Doctors and researchers come up with new ways to use drugs far faster than the FDA can possibly hope to approve such uses -- and that's if the pharmaceutical company chooses to go through the lengthy and costly bureaucratic process of getting a new indication approved at all. As a result, the FDA's recommendations for how to treat patients lag far behind actual, current medical practice. How could they not? A bureaucracy cannot possibly match the speed of individuals and their doctors making the decisions that are, individually, right for them.
Perhaps some patients might not be comfortable trying a drug in a setting in which it has not been previously tested, such as 30-year-olds getting vaccinated with Gardasil. But should all patients be denied the ability to do so? Certainly not: That is a violation of the patient's right to purchase whatever drugs he or she wishes, and of the drug manufacturer's right to sell the drug to whomever it can.

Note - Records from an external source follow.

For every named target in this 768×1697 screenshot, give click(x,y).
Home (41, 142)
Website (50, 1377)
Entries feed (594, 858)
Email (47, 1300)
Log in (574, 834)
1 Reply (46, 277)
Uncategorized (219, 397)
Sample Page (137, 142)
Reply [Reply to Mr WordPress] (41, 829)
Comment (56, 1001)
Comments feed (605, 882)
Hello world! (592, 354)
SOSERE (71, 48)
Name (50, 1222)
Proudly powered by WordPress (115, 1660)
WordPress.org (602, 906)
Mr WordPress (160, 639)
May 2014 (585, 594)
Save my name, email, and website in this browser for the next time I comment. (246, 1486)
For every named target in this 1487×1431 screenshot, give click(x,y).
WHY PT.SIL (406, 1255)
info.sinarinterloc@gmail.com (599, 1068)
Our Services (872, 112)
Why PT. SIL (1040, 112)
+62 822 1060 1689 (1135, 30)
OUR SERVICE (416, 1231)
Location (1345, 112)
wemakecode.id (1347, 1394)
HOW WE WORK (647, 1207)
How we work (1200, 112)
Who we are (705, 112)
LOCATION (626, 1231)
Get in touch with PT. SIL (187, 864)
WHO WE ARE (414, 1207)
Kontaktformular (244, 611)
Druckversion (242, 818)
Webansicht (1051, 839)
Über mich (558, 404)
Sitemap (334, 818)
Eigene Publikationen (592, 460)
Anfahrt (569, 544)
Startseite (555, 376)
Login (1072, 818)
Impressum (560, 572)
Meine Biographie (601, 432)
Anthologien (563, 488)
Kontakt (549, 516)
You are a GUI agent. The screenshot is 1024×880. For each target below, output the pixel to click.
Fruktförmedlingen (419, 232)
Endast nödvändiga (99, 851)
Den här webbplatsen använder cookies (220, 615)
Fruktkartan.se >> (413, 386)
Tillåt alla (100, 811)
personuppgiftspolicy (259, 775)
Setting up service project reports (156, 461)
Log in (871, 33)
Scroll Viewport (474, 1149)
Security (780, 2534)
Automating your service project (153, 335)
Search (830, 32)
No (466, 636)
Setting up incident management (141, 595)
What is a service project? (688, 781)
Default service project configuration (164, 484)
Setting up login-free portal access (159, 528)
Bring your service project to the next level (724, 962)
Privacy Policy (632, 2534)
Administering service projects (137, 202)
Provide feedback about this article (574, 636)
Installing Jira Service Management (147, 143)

Fortunately, at the moment FDA approvals do not necessarily limit the treatment patients actually get: Once a drug has been approved for sale, a doctor can prescribe it for uses other than those for which it was approved (so-called "off-label" usage). But the company cannot promote the drug for such uses -- for example, an Avastin sales rep is currently not permitted to say one word about breast cancer, even if a doctor asks him or her about it. And, because some insurance companies use FDA approvals to determine what drugs they will cover, patients may have to pay for so-called "experimental" use out-of-pocket, even though they have already paid for prescription drug coverage.
How much money has been wasted on obtaining additional FDA approvals because the scope of a first approval was unnecessarily narrow? How many patients have suffered or died because they weren't allowed to try a therapy that had every reason to work, and no reason not to? The FDA's clinging to concretes, rather than allowing patients and physicians to exercise their own judgment, is expensive indeed.